» **CONSIGNE A**
Dans l'entretien sur le graffiti, relevez les éléments du RER sur lesquels se porte l'attention de la personne interrogée lors de ses trajets vers Paris.
» **CONSIGNE B**
D'après l'entretien sur le graffiti, en quelle année la personne interrogée a-t-elle commencé ?
» **CONSIGNE C**
Poursuivez l'entretien sur le graffiti à partir de sa dernière phrase.

» **SOURCE**
•••
J’ai découvert le graffiti assez tôt, à l’adolescence, parce que forcément quand tu grandis en banlieue, c’est la période où le truc que tu kiffes faire c’est de sortir, d’aller à Paris, même sans avoir quelque chose à y faire ni un franc à y dépenser… et du coup tu découvres tout d’abord le RER, à l’époque, de magnifiques petits gris nous transportaient jusqu’à la capitale et très rapidement ton attention se porte sur les murs graffés, les sièges taggués, les rayures… Je ne saurais dire quand j’ai commencé à m’y intéresser mais je me souviens précisément que ça soulevait en moi un truc assez étrange. Pourquoi ces gens font-ils ça ? Qu’est ce que peuvent bien vouloir dire tous ces noms étranges… Ce qui m’a plu surtout c’était la part de mystère, ça me plaisait aussi que la plupart des gens dans les wagons du RER semblait s’en foutre, ils regardaient à peine par la fenêtre, ou alors, pas pour la lecture qu’offrent les murs. Au début, je m’y suis intéressée surtout pour comprendre ce truc qui ne semble pas captiver grand monde.

– Quand as-tu commencé ? Comment, pourquoi le passage à l’action ? Dans quel état d’esprit ?

J’ai commencé en 2003, en me disant pourquoi pas moi. Je voulais juste saisir ce moyen d’expression, j’avais pas encore intégré le fait que ça pouvait finir par devenir un truc addictif, presque comme une compétition, un sport collectif.

– Que cherchais-tu à faire dans ce mode d’expression ? Tu le vois toujours de la même manière ?

Je ne cherchais pas grand chose à vrai dire. C’était assez inexplicable, j’avais envie de le faire. Au début, j’imagine comme tout le monde, ce qui me plaisait c’était de m’approprier les murs de ma ville, et puis après on étend son champ d’action.
•••
» **DONNÉES**
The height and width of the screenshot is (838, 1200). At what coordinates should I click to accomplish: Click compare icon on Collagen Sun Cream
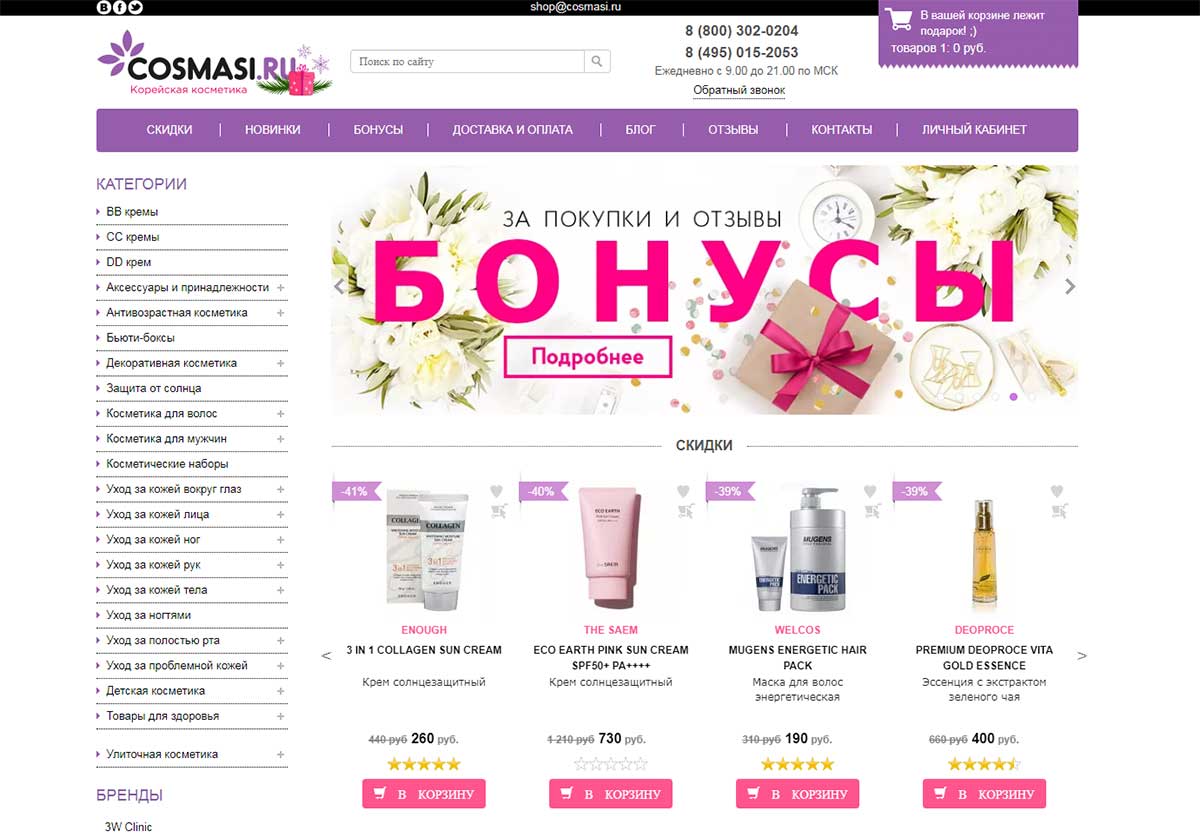point(497,511)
•••
» **RÉSULTAT FINAL A**
Les murs graffés, les sièges taggués et les rayures.

» **RÉSULTAT FINAL B**
En 2003.

» **RÉSULTAT FINAL C**
Ma vision du graff a évolué avec les années. J’y ai vu un lieu de socialisation assez spécial, avec des personnes très différentes les unes des autres, et qui pour diverses raisons se sont retrouvées à plus aimer peindre des murs qu’aller en boite. J’ai vu aussi le côté compétition du graff, avec ses bons côtés, la motivation qu’elle te donne et l’envie de te dépasser, mais aussi ses mauvais côtés, te rendant parfois inconscient, juste pour l’exploit. Et il y a aussi un côté particulièrement égocentrique dans le graffiti, qui est plus ou moins développé selon les personnes, mais qui est en fait un vrai poison. On ne fait que peindre des surfaces, on n’a pas inventé le fil à couper le beurre ni sauvé des vies, il faut savoir raison garder.

– La 1ère bombe ou le 1er marqueur que tu as tenu en main, ton 1er tag / graff, tu t’en souviens ? Dans quelle ville et sur quel support ?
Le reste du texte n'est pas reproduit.